If we look at the structure on how I decided to parse equality and relational
nodes, they looked something like this:
(defun parse-equality-node (tok)
"equality-node ::== relational-node ( '==' relational-node
| '!=' relational-node ) *"
(multiple-value-bind (node rest)
(parse-relational-node tok)
(loop
(cond ((string= (token-val rest) "==")
(multiple-value-bind (node2 rest2)
(parse-relational-node (token-next rest))
(setf node (make-ast-node :kind :equal :lhs node :rhs node2))
(setf rest rest2)))
((string= (token-val rest) "!=")
(multiple-value-bind (node2 rest2)
(parse-relational-node (token-next rest))
(setf node (make-ast-node :kind :not-equal :lhs node :rhs node2))
(setf rest rest2)))
(t
(return-from parse-equality-node
(values node rest)))))))
(defun parse-relational-node (tok)
"relational-node ::== add ( '<' add
| '<=' add
| '>' add
| '>=' add ) *"
(multiple-value-bind (node rest)
(parse-add-node tok)
(loop
(cond ((string= (token-val rest) "<")
(multiple-value-bind (node2 rest2)
(parse-add-node (token-next rest))
(setf node (make-ast-node :kind :lesser-than :lhs node :rhs node2))
(setf rest rest2)))
((string= (token-val rest) "<=")
(multiple-value-bind (node2 rest2)
(parse-add-node (token-next rest))
(setf node (make-ast-node :kind :lesser-or-equal :lhs node :rhs node2))
(setf rest rest2)))
((string= (token-val rest) ">")
(multiple-value-bind (node2 rest2)
(parse-add-node (token-next rest))
(setf node (make-ast-node :kind :greater-than :lhs node :rhs node2))
(setf rest rest2)))
((string= (token-val rest) ">=")
(multiple-value-bind (node2 rest2)
(parse-add-node (token-next rest))
(setf node (make-ast-node :kind :greater-or-equal :lhs node :rhs node2))
(setf rest rest2)))
(t
(return-from parse-relational-node
(values node rest)))))))So the structure between these are pretty much identical.
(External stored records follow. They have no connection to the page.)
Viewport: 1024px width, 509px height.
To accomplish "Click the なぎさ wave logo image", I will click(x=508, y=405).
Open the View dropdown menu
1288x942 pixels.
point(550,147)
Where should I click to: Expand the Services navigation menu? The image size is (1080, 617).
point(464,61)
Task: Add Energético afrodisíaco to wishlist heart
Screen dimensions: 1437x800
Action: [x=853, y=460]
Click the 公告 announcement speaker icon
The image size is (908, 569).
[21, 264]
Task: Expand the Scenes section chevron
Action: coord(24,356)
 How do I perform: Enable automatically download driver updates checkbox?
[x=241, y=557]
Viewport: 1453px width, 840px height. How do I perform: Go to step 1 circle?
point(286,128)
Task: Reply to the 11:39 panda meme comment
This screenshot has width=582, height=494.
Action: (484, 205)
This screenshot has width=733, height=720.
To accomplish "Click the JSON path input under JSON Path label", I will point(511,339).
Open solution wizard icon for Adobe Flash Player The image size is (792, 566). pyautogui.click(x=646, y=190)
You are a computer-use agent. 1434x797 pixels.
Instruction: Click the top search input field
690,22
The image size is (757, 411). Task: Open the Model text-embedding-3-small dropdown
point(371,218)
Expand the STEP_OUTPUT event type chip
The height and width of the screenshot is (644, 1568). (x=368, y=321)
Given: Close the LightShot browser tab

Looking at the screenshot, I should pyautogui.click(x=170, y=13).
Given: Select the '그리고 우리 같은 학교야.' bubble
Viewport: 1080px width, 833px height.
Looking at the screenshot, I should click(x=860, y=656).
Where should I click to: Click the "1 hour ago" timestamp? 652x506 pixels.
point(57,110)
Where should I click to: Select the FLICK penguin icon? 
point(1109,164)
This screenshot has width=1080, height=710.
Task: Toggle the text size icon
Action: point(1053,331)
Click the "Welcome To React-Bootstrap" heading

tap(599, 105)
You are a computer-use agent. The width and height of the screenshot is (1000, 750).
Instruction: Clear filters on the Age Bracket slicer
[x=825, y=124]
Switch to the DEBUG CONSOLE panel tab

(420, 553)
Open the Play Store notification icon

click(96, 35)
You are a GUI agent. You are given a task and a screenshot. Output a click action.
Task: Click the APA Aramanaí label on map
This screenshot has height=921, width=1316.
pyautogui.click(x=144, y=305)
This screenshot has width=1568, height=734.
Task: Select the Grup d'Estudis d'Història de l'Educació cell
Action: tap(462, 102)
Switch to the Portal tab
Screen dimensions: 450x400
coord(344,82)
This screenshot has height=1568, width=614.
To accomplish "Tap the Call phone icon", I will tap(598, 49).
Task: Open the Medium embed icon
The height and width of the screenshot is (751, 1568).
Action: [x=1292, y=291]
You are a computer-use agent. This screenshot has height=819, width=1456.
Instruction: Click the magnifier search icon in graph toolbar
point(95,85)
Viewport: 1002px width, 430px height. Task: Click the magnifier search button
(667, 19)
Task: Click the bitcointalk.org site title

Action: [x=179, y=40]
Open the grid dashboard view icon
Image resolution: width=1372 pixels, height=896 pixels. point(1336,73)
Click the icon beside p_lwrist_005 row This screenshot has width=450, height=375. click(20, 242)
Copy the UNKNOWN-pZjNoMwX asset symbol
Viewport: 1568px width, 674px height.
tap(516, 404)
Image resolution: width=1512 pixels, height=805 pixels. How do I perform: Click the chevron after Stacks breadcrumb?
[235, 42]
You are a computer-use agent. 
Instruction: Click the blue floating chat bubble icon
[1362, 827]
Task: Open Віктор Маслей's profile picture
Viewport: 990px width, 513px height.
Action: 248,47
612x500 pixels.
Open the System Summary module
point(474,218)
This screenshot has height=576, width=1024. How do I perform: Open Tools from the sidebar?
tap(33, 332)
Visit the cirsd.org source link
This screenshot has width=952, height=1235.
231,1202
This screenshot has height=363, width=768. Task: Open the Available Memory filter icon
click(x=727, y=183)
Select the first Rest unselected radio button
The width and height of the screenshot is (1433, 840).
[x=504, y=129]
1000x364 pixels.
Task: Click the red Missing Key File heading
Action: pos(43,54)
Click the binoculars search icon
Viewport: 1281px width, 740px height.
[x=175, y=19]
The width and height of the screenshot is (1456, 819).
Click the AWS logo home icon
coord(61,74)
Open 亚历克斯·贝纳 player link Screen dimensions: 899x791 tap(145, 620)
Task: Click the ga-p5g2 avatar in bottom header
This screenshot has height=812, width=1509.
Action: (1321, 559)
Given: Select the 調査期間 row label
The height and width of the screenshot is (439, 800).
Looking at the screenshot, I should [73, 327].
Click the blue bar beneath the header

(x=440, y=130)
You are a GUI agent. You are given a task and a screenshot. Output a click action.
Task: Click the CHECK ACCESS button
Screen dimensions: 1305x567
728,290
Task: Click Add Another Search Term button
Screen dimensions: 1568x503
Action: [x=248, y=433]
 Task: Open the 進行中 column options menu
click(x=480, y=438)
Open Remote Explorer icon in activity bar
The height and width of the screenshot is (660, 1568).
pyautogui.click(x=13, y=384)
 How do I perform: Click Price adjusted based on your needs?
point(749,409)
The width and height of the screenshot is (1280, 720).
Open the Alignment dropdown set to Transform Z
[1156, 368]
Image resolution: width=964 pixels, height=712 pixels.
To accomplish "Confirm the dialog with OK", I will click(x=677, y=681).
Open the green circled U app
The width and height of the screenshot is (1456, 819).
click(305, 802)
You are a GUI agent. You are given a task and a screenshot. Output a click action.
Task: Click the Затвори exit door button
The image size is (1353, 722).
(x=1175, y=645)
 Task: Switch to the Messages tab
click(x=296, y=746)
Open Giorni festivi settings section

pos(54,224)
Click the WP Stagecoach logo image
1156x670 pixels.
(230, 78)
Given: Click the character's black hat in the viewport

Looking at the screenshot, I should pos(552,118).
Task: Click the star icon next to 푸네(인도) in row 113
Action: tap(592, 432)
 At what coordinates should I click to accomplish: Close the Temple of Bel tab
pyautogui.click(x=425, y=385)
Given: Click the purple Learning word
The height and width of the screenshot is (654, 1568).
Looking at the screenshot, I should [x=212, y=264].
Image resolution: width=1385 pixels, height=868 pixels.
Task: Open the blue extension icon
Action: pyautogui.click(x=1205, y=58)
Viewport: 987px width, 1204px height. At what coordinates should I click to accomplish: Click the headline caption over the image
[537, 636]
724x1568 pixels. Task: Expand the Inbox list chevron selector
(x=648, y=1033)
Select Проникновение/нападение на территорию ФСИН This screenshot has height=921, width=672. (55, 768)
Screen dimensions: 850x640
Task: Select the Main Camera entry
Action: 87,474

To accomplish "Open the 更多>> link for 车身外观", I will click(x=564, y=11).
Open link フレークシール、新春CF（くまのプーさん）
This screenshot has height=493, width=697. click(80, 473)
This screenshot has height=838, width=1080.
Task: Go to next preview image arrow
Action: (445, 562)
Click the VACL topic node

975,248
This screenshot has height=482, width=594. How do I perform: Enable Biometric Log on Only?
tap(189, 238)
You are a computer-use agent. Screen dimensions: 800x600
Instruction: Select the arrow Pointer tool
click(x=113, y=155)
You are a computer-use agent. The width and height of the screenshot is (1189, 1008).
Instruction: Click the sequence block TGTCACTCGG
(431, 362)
First, I bind the
values that I get from the next parser rule, e.g. parse-relational-node or
parse-add-node, and I run infinite loop and check the next tokens and create
nodes based on that.
Macro Definition
Function definition can be broken down to a following macro:
(defmacro define-parser (name &key descent-parser
comparison-symbols
bnf)
"Macro for generating new parser rules."
(let ((parser-name (intern (format nil "PARSE-~a-NODE" name)))
(descent-parser-name (intern (format nil "PARSE-~a-NODE" descent-parser))))
`(defun ,parser-name (tok)
,bnf
(multiple-value-bind (node rest)
(,descent-parser-name tok)
(loop
(cond
,@(loop :for symbol in comparison-symbols
:collect `((string= (token-val rest) ,(car symbol))
(multiple-value-bind (node2 rest2)
(,descent-parser-name (token-next rest))
(setf node (make-ast-node :kind ,(cdr symbol)
:lhs node
:rhs node2))
(setf rest rest2))))
(t
(return-from ,parser-name
(values node rest)))))))))So what is happening here:
First I define new symbols to the package that I will use inside the macro.
This is done with the intern
function.
When defining macros in Lisp, you often see code that is inside a backquote
(`), this signals that every expression inside that is not preceded by a
comma is to be quoted. So above you can see some places where there is comma
in front of some expressions, those will be evaluated when the macro is run.
- For example, if
parser-name equals to parse-example-node then `(defun ,parser-name ()) would evaluate to (defun parse-example-node ()).
Last crucial piece in the macro is the way I build the conditional for the
parsing itself.
Essentially how I do this is that I build a list of backquoted
expressions like:
((string= (token-val rest) "<")
(multiple-value-bind (node2 rest2)
(parse-add-node (token-next rest))
(setf node (make-ast-node :kind :lesser-than :lhs node :rhs node2))
(setf rest rest2)))Based on all the comparison symbols are given in to macro.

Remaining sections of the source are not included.